I have found Techcrunch articles to be of inconsistent quality at best. My
impression from reading Hacker News for the past two years is that TC articles
are often poorly written, poorly researched, and sensationalistic. 'Integrity'
isn't the first thing that comes to mind when I think of Techcrunch. It is
perhaps more candid than say, MSNBC, but that isn't saying much.

If I were Arrington, I'd try to stay focused on improving that image. Venting
personal frustrations on the front page of the site doesn't strike me as
helping all that much.

------
geedee77
For a while now I've been wondering about the industry and the people in it,
and this story just makes me question it all so much more.

It seems that the majority of people who work in IT (or at least, those that
contribute to the various sites) are acting like they are still in high
school. You've got to be associated with this person or that site to be 'cool'
and a 'guru' and if you're not you're nothing. It's getting beyond a joke.

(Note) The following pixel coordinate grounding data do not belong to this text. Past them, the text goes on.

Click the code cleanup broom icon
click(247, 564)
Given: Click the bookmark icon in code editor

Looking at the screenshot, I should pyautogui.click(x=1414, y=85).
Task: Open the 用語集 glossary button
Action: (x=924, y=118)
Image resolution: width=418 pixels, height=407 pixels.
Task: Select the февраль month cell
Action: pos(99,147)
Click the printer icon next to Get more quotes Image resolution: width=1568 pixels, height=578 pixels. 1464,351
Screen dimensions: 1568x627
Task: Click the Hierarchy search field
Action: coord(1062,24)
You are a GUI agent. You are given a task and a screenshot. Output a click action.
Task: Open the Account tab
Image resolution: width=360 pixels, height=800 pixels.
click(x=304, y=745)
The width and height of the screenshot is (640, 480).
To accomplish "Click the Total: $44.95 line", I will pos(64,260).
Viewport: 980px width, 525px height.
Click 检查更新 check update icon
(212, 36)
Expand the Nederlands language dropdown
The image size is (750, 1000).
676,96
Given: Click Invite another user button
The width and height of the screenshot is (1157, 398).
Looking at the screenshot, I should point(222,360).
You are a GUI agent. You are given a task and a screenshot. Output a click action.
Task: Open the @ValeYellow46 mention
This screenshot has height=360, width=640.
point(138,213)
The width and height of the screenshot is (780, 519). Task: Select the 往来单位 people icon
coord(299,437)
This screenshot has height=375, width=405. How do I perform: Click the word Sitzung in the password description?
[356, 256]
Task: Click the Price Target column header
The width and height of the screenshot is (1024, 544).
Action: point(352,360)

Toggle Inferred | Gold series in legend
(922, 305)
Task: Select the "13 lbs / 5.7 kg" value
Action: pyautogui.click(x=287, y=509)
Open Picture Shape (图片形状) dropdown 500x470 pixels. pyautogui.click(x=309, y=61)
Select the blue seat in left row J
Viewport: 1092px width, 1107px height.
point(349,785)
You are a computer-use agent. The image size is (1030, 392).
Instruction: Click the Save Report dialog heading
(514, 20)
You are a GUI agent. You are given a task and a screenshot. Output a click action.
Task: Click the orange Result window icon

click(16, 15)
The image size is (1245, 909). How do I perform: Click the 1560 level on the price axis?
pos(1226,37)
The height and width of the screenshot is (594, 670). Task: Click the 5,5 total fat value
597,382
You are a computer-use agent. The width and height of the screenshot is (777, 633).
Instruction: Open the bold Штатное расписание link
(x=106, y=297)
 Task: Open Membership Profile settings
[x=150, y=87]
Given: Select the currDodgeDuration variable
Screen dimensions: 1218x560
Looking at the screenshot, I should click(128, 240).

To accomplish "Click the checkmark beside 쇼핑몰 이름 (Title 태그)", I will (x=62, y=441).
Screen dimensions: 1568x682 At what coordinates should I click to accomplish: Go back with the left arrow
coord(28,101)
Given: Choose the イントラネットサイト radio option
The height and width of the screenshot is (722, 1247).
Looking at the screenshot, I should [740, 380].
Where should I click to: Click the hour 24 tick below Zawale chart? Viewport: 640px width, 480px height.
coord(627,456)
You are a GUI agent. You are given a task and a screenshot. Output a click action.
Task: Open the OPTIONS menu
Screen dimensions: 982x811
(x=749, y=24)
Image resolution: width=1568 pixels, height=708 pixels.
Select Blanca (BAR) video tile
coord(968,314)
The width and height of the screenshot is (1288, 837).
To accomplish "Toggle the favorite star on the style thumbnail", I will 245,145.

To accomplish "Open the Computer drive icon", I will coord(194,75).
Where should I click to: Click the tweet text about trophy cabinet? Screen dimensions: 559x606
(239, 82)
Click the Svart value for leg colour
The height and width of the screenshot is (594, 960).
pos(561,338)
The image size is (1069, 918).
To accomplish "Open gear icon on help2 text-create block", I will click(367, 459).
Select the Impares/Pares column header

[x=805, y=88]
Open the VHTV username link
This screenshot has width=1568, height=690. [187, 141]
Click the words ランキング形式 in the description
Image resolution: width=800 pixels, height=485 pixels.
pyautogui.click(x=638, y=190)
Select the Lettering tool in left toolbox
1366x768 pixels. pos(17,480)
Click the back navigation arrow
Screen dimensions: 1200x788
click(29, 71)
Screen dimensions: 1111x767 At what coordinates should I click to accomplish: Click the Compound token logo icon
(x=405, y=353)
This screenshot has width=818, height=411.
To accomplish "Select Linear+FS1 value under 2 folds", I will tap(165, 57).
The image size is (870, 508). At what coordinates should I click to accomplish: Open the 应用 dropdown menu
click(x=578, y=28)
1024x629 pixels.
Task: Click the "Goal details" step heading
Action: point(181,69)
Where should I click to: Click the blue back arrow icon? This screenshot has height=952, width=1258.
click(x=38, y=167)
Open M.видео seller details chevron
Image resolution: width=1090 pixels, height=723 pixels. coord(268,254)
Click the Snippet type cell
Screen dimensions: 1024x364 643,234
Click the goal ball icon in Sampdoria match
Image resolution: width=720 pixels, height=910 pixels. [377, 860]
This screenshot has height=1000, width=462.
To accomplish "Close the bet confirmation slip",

Congratulation, you got a mention on TC or HN, or you've been 'dugg' by lots
of people. It doesn't mean your startup or product is actually good or useful
you know. If that is all the marketing you are relying on then you've only got
a 50% chance of success.

The whole thing even extends to people. I'm not going to name names but there
seems to be some sort of god-worshipping to people just because they write a
blog. Yes, I enjoy reading them, yes I pick up things from people who have
done it before, but it doesn't mean they're some sort of superstar ... and I'm
not even going to talk about the "we've just got a new CIO who used to work at
Google brigade" (oh, he worked at Google, he must be a hero).

Thanks for reading.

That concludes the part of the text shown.